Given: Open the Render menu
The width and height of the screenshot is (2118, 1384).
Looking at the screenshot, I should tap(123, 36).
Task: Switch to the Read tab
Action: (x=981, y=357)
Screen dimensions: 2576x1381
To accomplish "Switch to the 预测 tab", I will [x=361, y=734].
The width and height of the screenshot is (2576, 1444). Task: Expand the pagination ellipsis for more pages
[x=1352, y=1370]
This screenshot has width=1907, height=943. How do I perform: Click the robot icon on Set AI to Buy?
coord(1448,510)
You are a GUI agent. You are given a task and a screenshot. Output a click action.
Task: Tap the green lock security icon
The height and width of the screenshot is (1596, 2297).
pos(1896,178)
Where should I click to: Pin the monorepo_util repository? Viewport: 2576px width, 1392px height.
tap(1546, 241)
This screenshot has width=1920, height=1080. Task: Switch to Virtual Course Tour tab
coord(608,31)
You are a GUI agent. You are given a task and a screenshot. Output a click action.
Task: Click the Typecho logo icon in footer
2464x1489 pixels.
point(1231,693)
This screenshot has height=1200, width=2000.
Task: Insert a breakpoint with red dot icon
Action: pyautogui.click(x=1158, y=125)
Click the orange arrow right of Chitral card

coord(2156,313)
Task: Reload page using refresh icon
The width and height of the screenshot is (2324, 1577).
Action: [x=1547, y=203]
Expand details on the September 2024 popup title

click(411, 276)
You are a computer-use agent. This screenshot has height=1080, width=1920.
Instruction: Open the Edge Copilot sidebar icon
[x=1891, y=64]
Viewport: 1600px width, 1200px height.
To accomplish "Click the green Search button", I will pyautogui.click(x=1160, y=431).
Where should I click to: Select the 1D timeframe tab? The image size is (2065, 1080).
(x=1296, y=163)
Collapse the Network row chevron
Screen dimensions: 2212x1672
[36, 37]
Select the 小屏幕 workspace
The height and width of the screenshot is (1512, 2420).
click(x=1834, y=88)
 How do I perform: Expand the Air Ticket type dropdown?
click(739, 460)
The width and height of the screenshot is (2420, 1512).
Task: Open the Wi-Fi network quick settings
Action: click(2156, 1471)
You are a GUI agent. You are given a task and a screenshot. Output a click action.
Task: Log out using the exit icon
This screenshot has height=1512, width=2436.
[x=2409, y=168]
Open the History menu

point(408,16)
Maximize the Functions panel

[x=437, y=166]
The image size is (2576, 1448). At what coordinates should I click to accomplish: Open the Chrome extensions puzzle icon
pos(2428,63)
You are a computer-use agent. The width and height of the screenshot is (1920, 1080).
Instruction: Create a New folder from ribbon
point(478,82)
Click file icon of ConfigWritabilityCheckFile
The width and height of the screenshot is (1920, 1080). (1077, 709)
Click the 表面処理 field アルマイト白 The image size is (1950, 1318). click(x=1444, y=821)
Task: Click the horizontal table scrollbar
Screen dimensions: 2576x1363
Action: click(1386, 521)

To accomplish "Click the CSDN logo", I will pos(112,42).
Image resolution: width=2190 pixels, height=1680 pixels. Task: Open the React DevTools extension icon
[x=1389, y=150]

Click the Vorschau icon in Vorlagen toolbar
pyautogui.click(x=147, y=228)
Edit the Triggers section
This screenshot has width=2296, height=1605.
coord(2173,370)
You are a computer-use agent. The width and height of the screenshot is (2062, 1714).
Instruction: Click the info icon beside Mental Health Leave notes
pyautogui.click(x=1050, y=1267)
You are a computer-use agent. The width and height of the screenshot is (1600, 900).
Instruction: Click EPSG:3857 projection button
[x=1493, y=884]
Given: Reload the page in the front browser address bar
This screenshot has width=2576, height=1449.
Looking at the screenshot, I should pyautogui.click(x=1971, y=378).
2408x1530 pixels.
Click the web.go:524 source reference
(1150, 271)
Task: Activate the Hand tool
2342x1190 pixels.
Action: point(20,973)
+ + +
# Problem to solve
Each line from the one containing "is (1600, 900)." to the end of the listing above must be printed exactly, and no other line may appear.

# Exercise result
You are a computer-use agent. The width and height of the screenshot is (1600, 900).
Instruction: Click EPSG:3857 projection button
[x=1493, y=884]
Given: Reload the page in the front browser address bar
This screenshot has width=2576, height=1449.
Looking at the screenshot, I should pyautogui.click(x=1971, y=378).
2408x1530 pixels.
Click the web.go:524 source reference
(1150, 271)
Task: Activate the Hand tool
2342x1190 pixels.
Action: point(20,973)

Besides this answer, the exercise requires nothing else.